***** MATERIAL PROVIDED *****

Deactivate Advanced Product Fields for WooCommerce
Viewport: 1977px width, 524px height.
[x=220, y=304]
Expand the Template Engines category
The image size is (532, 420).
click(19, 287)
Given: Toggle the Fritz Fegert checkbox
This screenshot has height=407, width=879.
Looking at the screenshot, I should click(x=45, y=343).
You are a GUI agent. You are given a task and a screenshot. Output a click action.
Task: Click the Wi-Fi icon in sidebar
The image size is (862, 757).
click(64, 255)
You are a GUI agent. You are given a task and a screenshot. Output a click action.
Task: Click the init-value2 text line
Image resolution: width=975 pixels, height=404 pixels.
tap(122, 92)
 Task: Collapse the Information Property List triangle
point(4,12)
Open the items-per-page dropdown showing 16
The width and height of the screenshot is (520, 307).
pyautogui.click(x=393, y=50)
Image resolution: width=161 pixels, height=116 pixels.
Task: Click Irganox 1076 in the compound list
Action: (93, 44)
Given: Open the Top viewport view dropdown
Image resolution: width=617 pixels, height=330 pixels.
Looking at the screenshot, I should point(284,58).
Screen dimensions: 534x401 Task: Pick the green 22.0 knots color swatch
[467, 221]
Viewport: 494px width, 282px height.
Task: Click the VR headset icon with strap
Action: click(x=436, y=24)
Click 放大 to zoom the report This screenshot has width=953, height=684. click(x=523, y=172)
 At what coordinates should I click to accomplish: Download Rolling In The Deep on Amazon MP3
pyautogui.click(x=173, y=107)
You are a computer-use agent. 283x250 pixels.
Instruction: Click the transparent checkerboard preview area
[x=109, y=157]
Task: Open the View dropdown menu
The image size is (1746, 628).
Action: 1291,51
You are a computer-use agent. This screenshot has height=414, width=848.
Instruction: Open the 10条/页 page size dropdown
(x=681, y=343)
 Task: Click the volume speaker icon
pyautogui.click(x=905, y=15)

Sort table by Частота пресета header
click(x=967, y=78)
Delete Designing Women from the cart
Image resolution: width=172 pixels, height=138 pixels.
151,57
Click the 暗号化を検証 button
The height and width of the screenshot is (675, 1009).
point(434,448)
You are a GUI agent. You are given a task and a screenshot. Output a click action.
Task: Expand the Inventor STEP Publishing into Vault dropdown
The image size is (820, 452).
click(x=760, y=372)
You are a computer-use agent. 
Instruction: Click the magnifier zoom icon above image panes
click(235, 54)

*****

INSTRUCTIONS FOR THE TASK:
All of the lines above should be returned exactly as written.

PROBLEM SOLUTION:
Deactivate Advanced Product Fields for WooCommerce
Viewport: 1977px width, 524px height.
[x=220, y=304]
Expand the Template Engines category
The image size is (532, 420).
click(19, 287)
Given: Toggle the Fritz Fegert checkbox
This screenshot has height=407, width=879.
Looking at the screenshot, I should click(x=45, y=343).
You are a GUI agent. You are given a task and a screenshot. Output a click action.
Task: Click the Wi-Fi icon in sidebar
The image size is (862, 757).
click(64, 255)
You are a GUI agent. You are given a task and a screenshot. Output a click action.
Task: Click the init-value2 text line
Image resolution: width=975 pixels, height=404 pixels.
tap(122, 92)
 Task: Collapse the Information Property List triangle
point(4,12)
Open the items-per-page dropdown showing 16
The width and height of the screenshot is (520, 307).
pyautogui.click(x=393, y=50)
Image resolution: width=161 pixels, height=116 pixels.
Task: Click Irganox 1076 in the compound list
Action: (93, 44)
Given: Open the Top viewport view dropdown
Image resolution: width=617 pixels, height=330 pixels.
Looking at the screenshot, I should point(284,58).
Screen dimensions: 534x401 Task: Pick the green 22.0 knots color swatch
[467, 221]
Viewport: 494px width, 282px height.
Task: Click the VR headset icon with strap
Action: click(x=436, y=24)
Click 放大 to zoom the report This screenshot has width=953, height=684. click(x=523, y=172)
 At what coordinates should I click to accomplish: Download Rolling In The Deep on Amazon MP3
pyautogui.click(x=173, y=107)
You are a computer-use agent. 283x250 pixels.
Instruction: Click the transparent checkerboard preview area
[x=109, y=157]
Task: Open the View dropdown menu
The image size is (1746, 628).
Action: 1291,51
You are a computer-use agent. This screenshot has height=414, width=848.
Instruction: Open the 10条/页 page size dropdown
(x=681, y=343)
 Task: Click the volume speaker icon
pyautogui.click(x=905, y=15)

Sort table by Частота пресета header
click(x=967, y=78)
Delete Designing Women from the cart
Image resolution: width=172 pixels, height=138 pixels.
151,57
Click the 暗号化を検証 button
The height and width of the screenshot is (675, 1009).
point(434,448)
You are a GUI agent. You are given a task and a screenshot. Output a click action.
Task: Expand the Inventor STEP Publishing into Vault dropdown
The image size is (820, 452).
click(x=760, y=372)
You are a computer-use agent. 
Instruction: Click the magnifier zoom icon above image panes
click(235, 54)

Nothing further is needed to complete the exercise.